While sink tips can get a fly down, sometimes you’ll need more umpf! to get a big streamer to the bottom of a fast-moving current or deep lake. This is when a sinking line makes most sense.

  • Available in different densities and sink rates, so you can match lines to the ways you’ll be fishing.
  • Gets your fly down faster and in the zone quicker. This is key when streamer fishing in a fast current or from a boat floating downstream.
  • Traditionally, the midsection of sinking lines sunk deeper than the thinner ends. This caused a bow in the line and made the fly rise above the line’s belly. While this had its advantages (it’s a great way to fish deep, weedy areas) it made it hard to feel your fly and react to quick takes.
  • The latest sinking lines are density compensated. This means the tip sinks at the same rate as the midsection. The helps the lines maintain a straight connection between you and the fly. It also keeps you in contact with your fly throughout the retrieve, so you’ll be able to detect the slightest strikes.

When to Use Them

We’ve all done it: After a day of fishing dries and nymphs off a floating line, we switch things up and tie on a streamer. But casting this big fly with a floating line is awkward. It’s also a lousy way to get it down to where the fish are, even with a string of split shot pressed on the leader.

Sink-tip and sinking fly lines can muscle big flies around and get them down to where they need to be. If you’re drift fishing and have brief shots at fishy looking spots, a sink-tip or sinking line can get your fly right down to where the fish will be. If you’re wading, these lines can keep you in the zone longer and increase the odds of success.

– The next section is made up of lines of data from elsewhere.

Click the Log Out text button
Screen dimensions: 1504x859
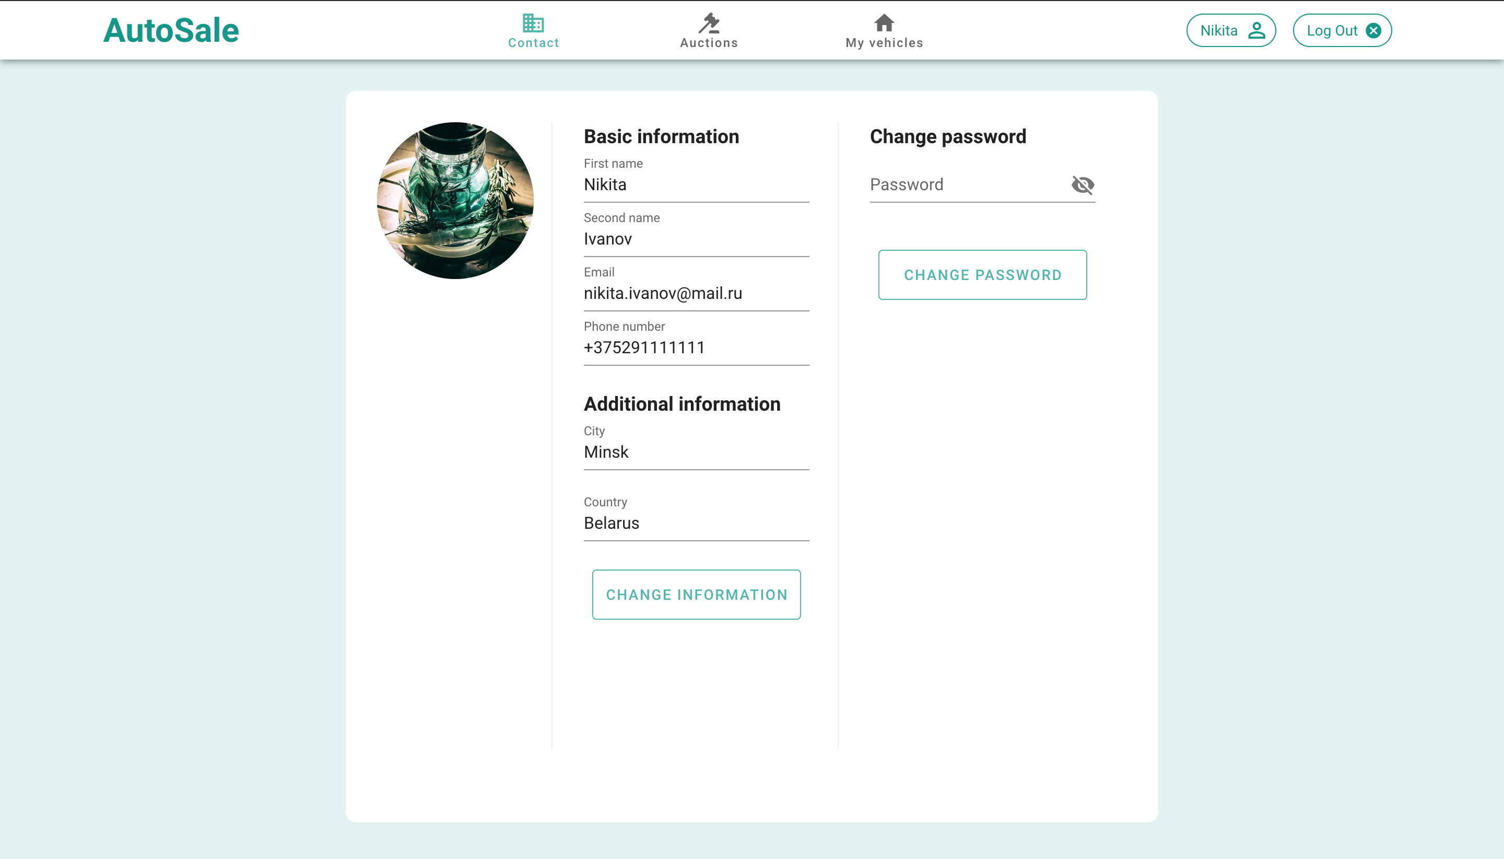(x=1332, y=31)
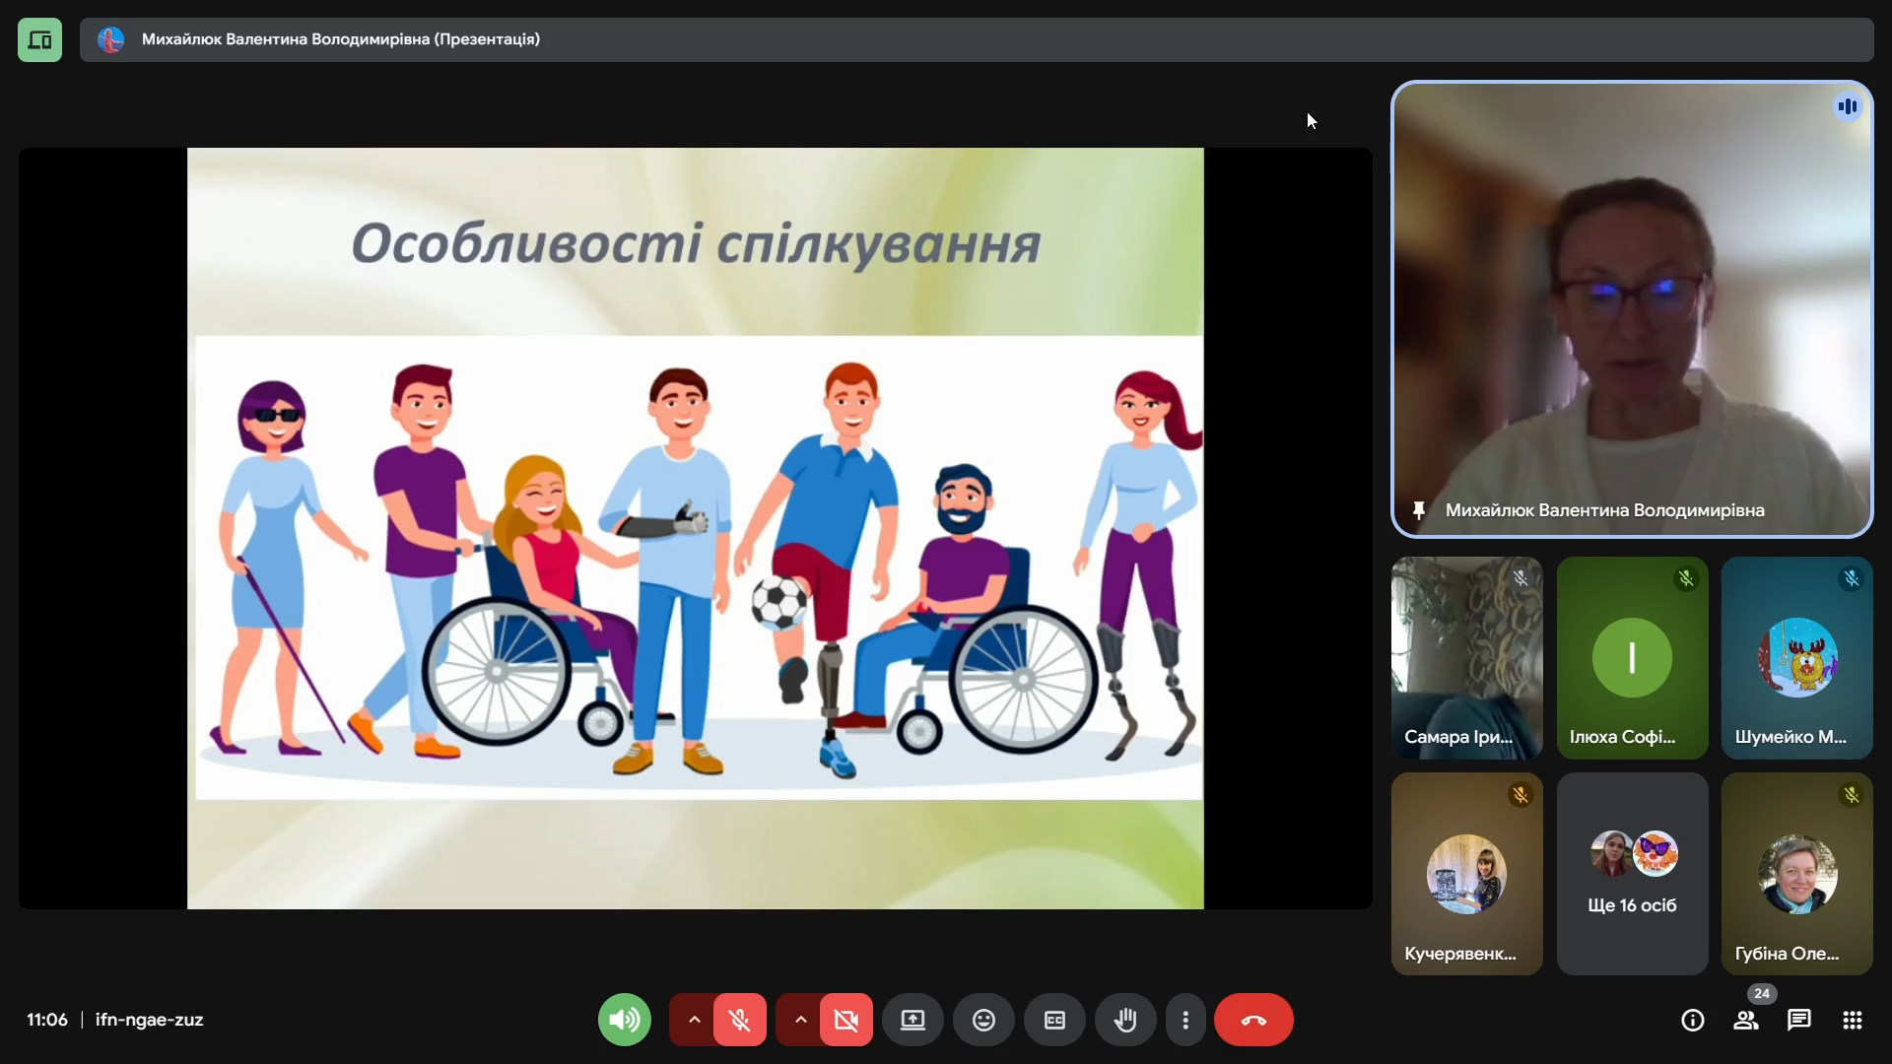Image resolution: width=1892 pixels, height=1064 pixels.
Task: Click the presentation layout icon at top-left
Action: (39, 40)
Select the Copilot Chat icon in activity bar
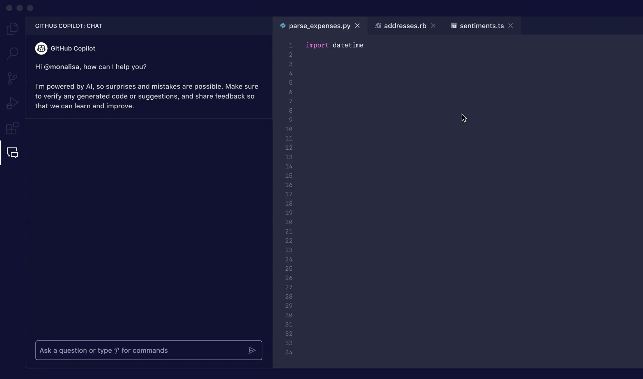643x379 pixels. coord(12,153)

Most streamer-caught fish hold tight to structure on the bottom and then rise to chase the fly. With a sinking line, you can swim you flies right across the structure and directly in front of them, reducing the distance a fish has to travel to attack your fly.

Join the “In” Crowd

These days, streamer fishing is more popular than ever. This has a lot to with the design of modern sink tip and sinking lines. Not too long ago, these lines were cumbersome to cast and fish.

Today, though, there are more options available to streamer fisherman. They make casting large streamers and getting them to fishy levels easier than ever. And the big trout fishermen are consistently catching as a result, proves just how effective this kind of fishing can be.